Mãe, vou morrer. Tenho uma doença grave, gravíssima, e desta gripe não passa. Não tenho mais mulher para me servir nestes instantes fúnebres. Preciso de xá, torradas quentinhas e saber a que horas tenho que voltar a tomar o Brufen, a parasetamol, o coiso da água do mar no nariz e a pastilha para a tosse. Não tomei nada disso, claro, porque não vou morrer com porcarias no corpo e amanhã vou jantar com os gajos, e tenho medo de beber com medicamentos. Preciso na mesma que me digam a que horas tenho que tomar essas tretas para que saiba que estão solidárias comigo, As mulheres, as vítimas colaterais da gripe masculina. Áh, e também para perceber a que horas tenho menos ranho para ir ao ginásio apanhar frio e parecer forte.

Nunca uma Sofia me desiludiu. Tenho várias na minha vida: A Sophia, com PH, essa; a minha prima Sofia, que tem mais nomes e foi mãe de gente desde sempre; a minha amiga Sofia, que é do norte e, por conseguinte, fala alto ao telefone com os pais; e a minha irmã, que fala um bocadinho mais baixo pois é só metade de Sofia.

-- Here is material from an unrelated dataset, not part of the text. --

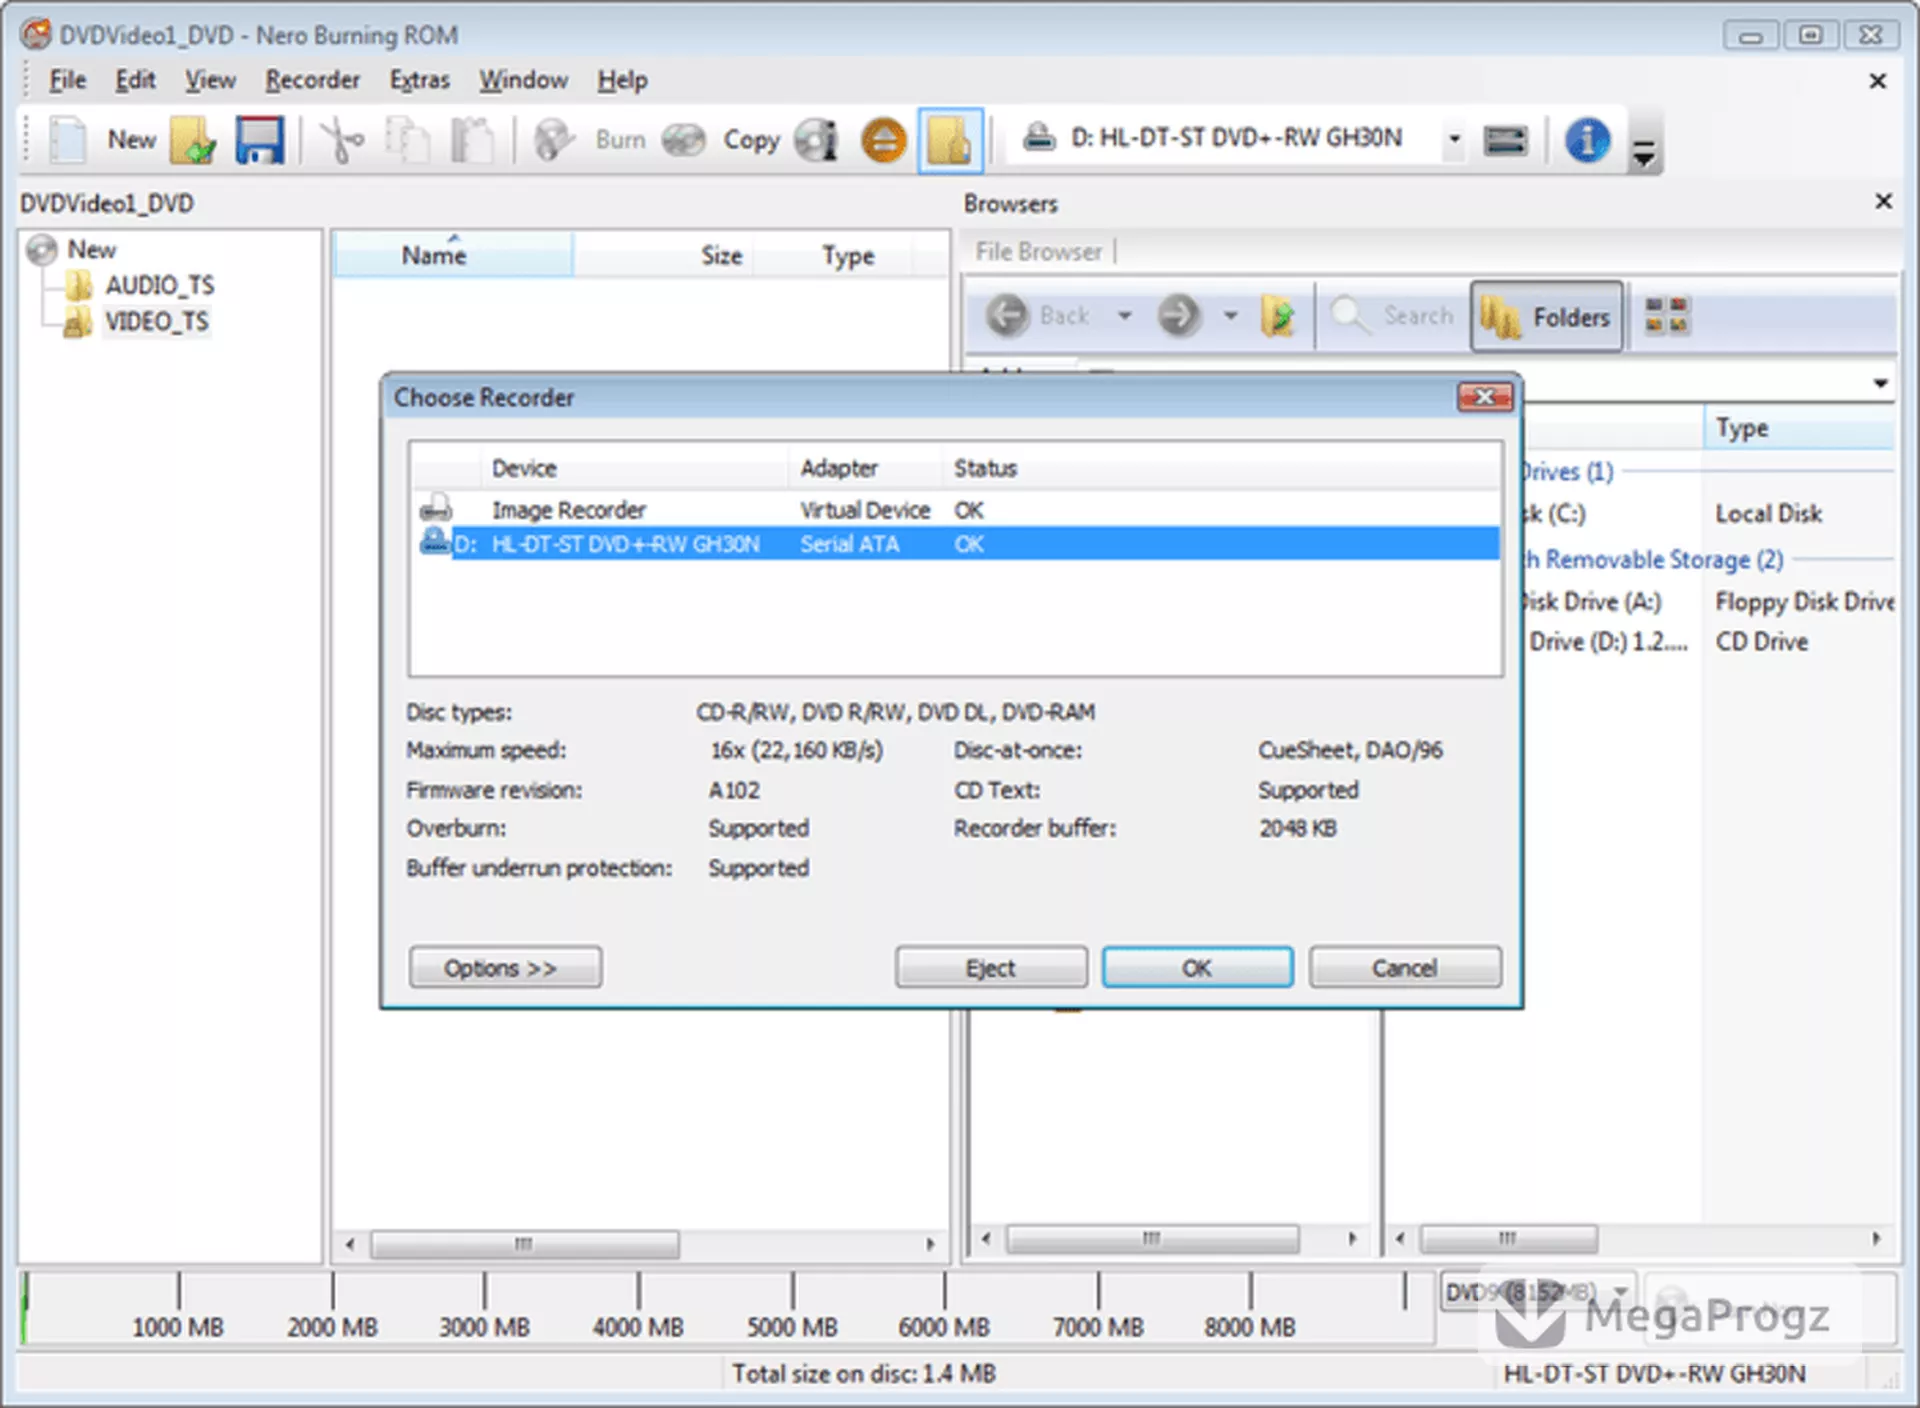Expand the Back history dropdown arrow
The image size is (1920, 1408).
(x=1124, y=316)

Um dia, se surgir uma senhora respeitável que queira e saiba das artes de criar uma Sofia, pode ser que nos entendamos.

Sabe-se, pela teoria da relatividade geral, que a gravidade provoca uma curvatura no espaço-tempo que faz com que o caminho mais rápido entre dois corpos é um deles andar às voltas do outro, eternamente, até que último morra ou vire supernova, que é também forma de morrer. Isso ou o primeiro levar com uma pedrada celeste e perder-se para sempre.

Isto é física que, com alguma pena minha, não é explicada pela física mais clássica e intuitiva.

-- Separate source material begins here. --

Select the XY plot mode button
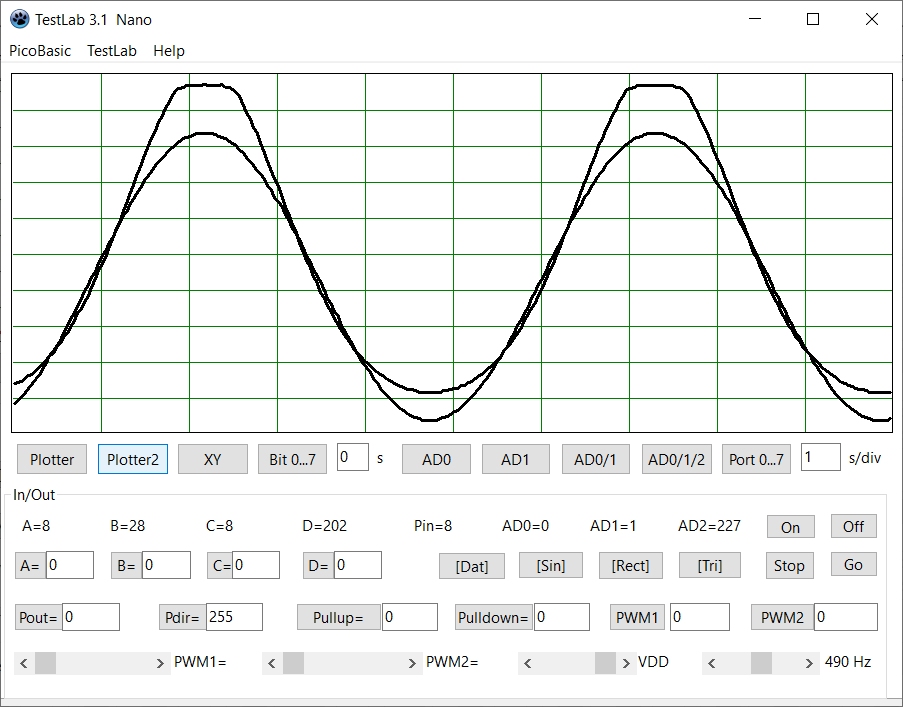[212, 459]
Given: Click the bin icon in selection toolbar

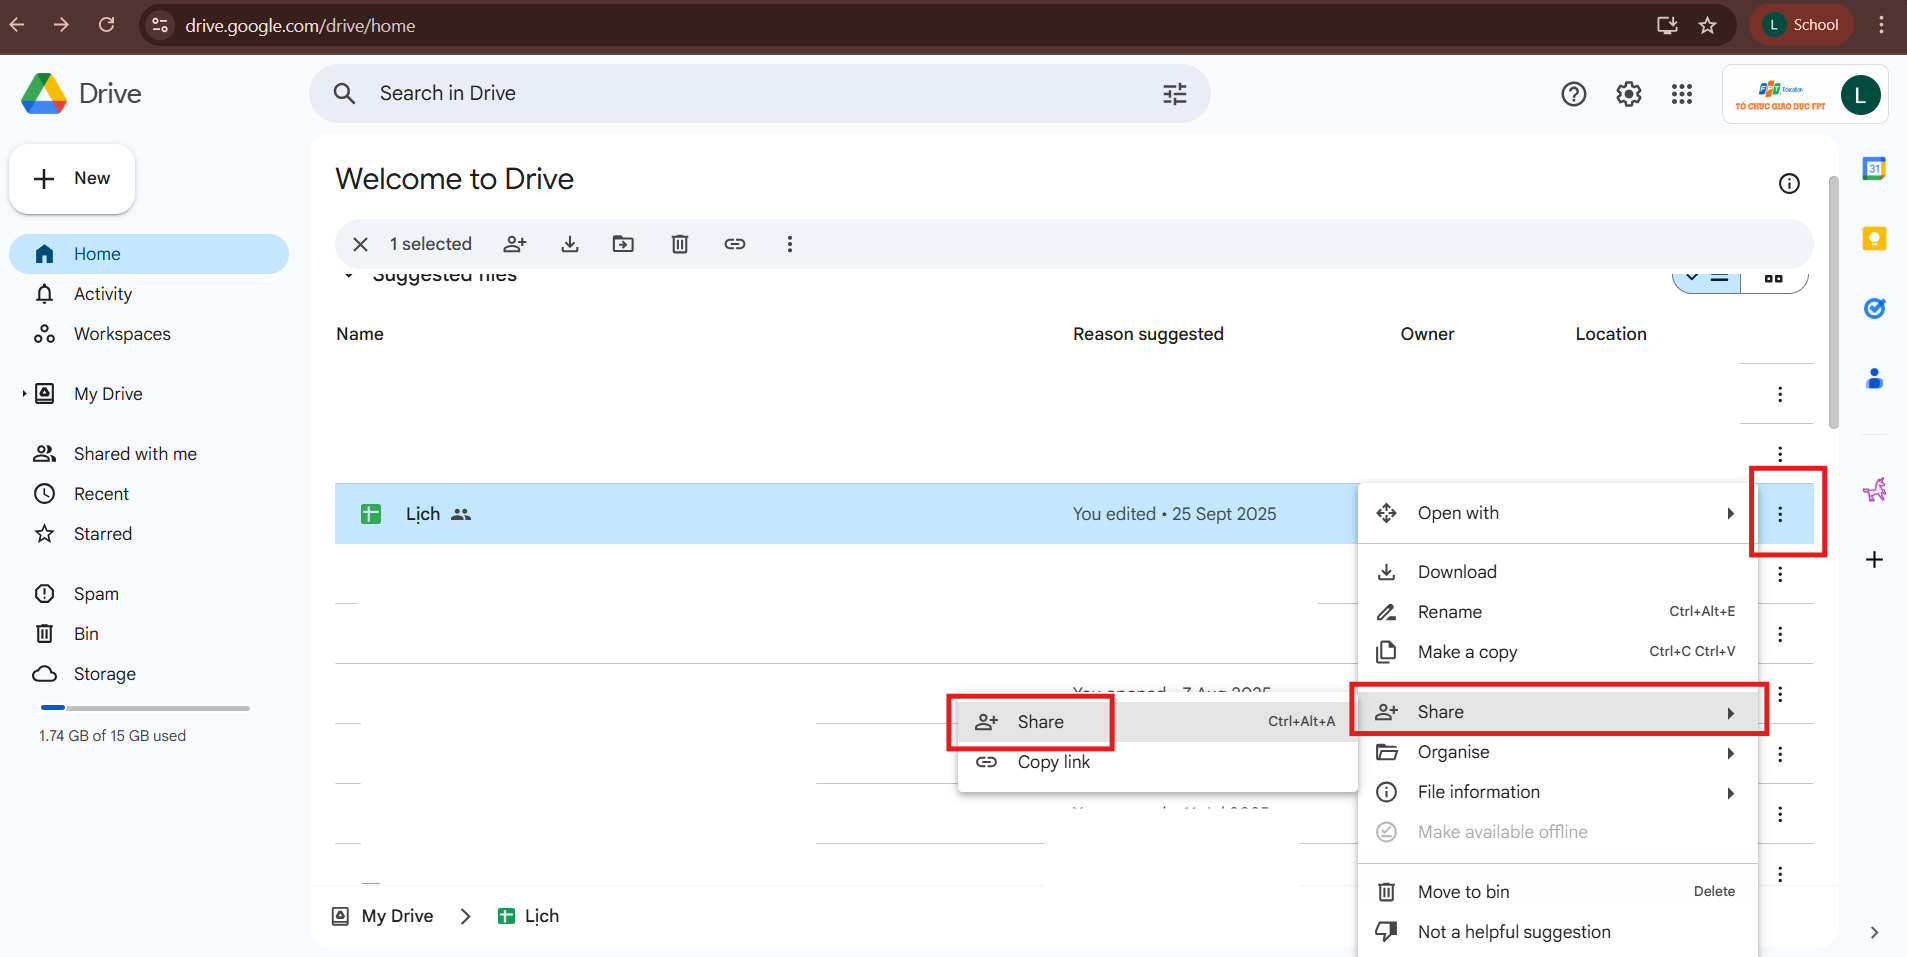Looking at the screenshot, I should pos(680,244).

Prometer é não cumprir uma parte. Promete-se tudo, O mais, o mundo. Quem promete sem risco não cumpre. Não é.

Confundo-me com as promessas de mulheres. Os tiques, Os cliques, Os Cheliques, Tudo para que fiques Numa noite em que não esteja cansada, Da vida, da rua, Noite própria, idealizada, Que não foi. Que não há.

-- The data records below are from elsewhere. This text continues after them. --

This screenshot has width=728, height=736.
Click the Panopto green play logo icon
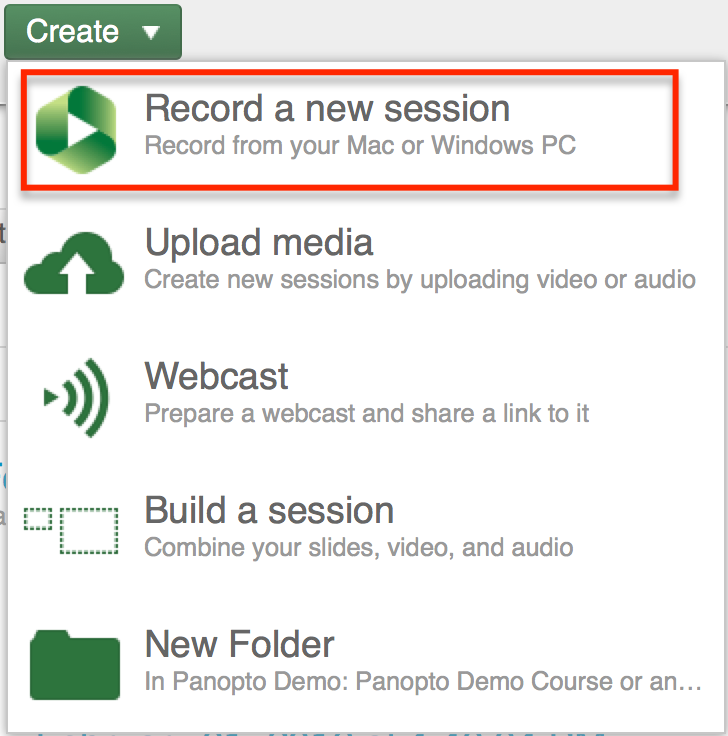coord(75,128)
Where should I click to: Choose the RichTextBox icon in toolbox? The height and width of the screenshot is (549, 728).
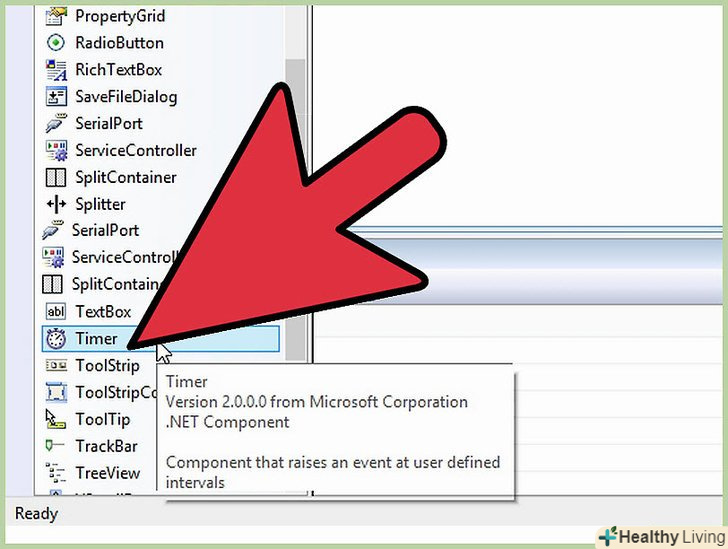tap(56, 70)
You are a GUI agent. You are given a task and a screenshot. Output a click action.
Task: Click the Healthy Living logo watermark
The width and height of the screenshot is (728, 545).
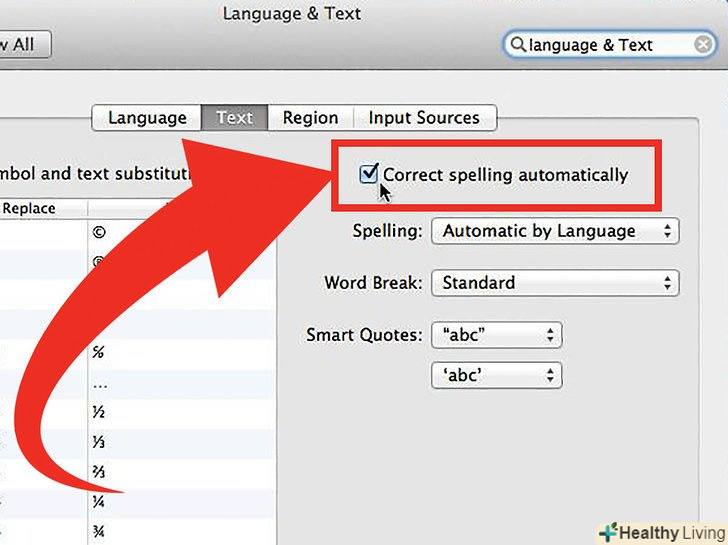point(661,532)
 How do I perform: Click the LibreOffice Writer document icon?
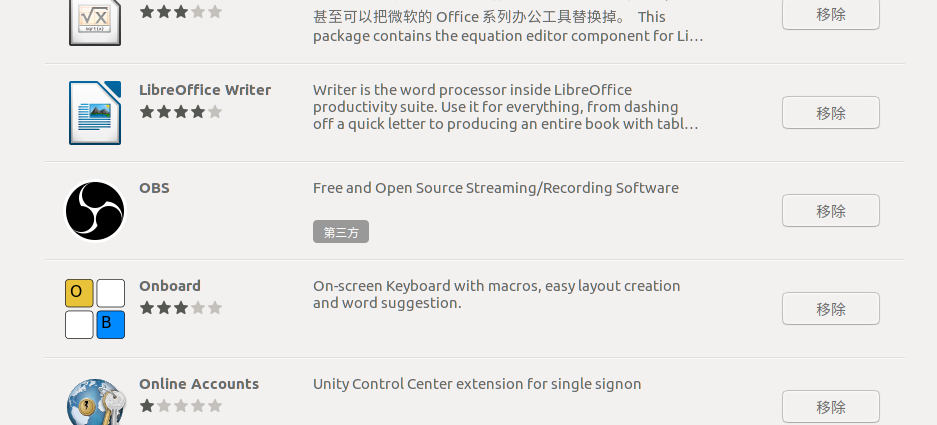(x=95, y=113)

Não devia prometer e não me deviam prometer. Mesmo que sem querer. Não se cumpre. Há mais noites que não estão prometidas. Podiam-se cumprir num vislumbre Se não se prometer.

Acho que sempre tive uns quantos amigos imaginários que se confundem comigo, Umas personagens, muito premiáveis aos tempos e às companhias, que sempre fizeram parte de mim. Talvez por serem também eu ou mim nunca foi problema: não são amigos com vidas próprias nem famílias próprias nem pessoas próprias. São eu em versões várias, apropriadas ou desapropriadas às situações, conforme me for mais divertido. são também amigos que eu trago para me fazerem companhia no aborrecimento de estar sozinho no meio de pessoas. Só as pessoas com quem não estou sozinho me têm, ou só a mim ou eu com as personagens todas, todas ao mesmo tempo. Eu a ser meu amigo, portanto.

Não há mal nenhum em ter-se amigos imaginários, desde que os não partilhemos com ninguém. Partilhar amigos imaginários dá muita confusão, depois ninguém concorda em como os adorar. Muita guerra se travou, em particular aquelas com números redondos de anos que não coincidem com as datas reais como a guerra dos 80 anos (entre a Espana e Holanda) e pior, a dos 30 anos (entre todos contra todos). Foi tudo para se decidir o que se tolera como forma válida de adorar um amigo imaginário, e a bem dizer, o pai do amigo menino imaginário. Morreu muita gente claro, morre por tanta coisa... Ao menos criaram-se as bases para a diplomacia moderna.